Por La Nación (com adaptação) — Publicado em 03/08/2026 às 16:21 – Foto: Magnific
Falar por cima de outra pessoa ou interromper um raciocínio com frequência é um comportamento que vai além do desrespeito pontual: segundo especialistas em saúde mental, essa atitude constante costuma revelar traços emocionais profundos, como ansiedade, impaciência, insegurança e necessidade de validação.
Do ponto de vista psicológico, o hábito de monopolizar o diálogo muitas vezes atua como um mecanismo defensivo associado à baixa autoestima ou à falta de ferramentas para praticar a escuta ativa. Quando uma das partes invalida o espaço do outro para expressar ideias, a comunicação perde a fluidez, gerando sentimentos de rejeição e ambientes sociais mais tensos.
Por que a interrupção gera tanto desconforto?
A mente humana tende a reagir mal à invasão do espaço pessoal e ao bloqueio de suas conclusões. Para a psicóloga Alexandra Solomon, do Instituto Família da Universidade Northwestern, o ideal é que os diálogos funcionem como um jogo dinâmico:
“Tendemos a querer que nossas conversas sejam como uma partida de tênis, com muitas idas e vindas”, compara Solomon.
Quando esse ritmo de troca é quebrado, o vínculo interpessoal se desgasta, anulando o desejo do outro de continuar se expressando.

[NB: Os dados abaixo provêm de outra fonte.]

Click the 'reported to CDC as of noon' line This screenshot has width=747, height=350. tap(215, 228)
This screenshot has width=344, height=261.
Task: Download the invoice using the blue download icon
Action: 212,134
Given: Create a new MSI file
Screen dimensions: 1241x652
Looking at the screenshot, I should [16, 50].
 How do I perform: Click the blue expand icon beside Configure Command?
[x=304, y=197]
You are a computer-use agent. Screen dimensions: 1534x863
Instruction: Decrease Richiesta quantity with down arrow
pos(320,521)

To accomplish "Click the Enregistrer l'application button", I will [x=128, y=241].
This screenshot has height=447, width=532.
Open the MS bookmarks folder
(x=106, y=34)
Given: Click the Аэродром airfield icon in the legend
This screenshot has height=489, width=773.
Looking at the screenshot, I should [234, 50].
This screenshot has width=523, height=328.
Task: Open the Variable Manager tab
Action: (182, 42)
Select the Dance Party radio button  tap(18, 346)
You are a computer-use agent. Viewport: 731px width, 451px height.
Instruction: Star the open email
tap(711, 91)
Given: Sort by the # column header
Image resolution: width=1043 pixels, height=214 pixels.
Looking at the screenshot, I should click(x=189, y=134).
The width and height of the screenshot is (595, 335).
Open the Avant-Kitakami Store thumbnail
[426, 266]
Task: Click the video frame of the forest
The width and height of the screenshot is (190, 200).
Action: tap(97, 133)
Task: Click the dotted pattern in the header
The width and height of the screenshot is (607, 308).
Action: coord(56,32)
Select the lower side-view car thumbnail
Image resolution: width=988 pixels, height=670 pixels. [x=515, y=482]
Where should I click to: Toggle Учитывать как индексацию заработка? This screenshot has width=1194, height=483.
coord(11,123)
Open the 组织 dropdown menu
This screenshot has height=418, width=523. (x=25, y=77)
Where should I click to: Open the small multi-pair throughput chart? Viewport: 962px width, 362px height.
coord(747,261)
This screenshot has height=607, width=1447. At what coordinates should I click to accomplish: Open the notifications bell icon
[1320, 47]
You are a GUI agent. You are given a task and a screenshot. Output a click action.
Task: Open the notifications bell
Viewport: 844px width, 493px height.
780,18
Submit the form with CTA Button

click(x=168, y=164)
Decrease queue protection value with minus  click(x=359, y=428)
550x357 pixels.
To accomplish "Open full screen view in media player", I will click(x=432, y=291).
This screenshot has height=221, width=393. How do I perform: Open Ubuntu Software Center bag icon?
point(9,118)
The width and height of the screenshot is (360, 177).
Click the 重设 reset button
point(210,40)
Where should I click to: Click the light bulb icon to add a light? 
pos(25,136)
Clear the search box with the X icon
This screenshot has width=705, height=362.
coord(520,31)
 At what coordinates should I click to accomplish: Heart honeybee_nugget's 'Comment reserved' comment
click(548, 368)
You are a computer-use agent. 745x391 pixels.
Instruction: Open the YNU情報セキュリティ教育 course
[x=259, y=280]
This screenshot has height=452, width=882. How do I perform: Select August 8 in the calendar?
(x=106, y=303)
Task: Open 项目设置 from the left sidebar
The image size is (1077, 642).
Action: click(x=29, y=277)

Dicas de especialistas para lidar e melhorar a comunicação
- Imponha limites com gentileza: A especialista em etiqueta e comportamento Elaine Swann sugere preparar o interlocutor com frases como: “Tenho algo para compartilhar. Vai levar apenas uns dois minutos”.
- Use frases de transição assertivas: Se for interrompido, retome o controle da fala sem aumentar o tom de voz. Exemplo: “Só um momento, gostaria de concluir meu raciocínio antes de passar a palavra”.
- Desenvolva o autocuidado emocional: Trabalhar a própria segurança interna reduz a necessidade impulsiva de controlar o diálogo ou de demonstrar domínio sobre a opinião alheia.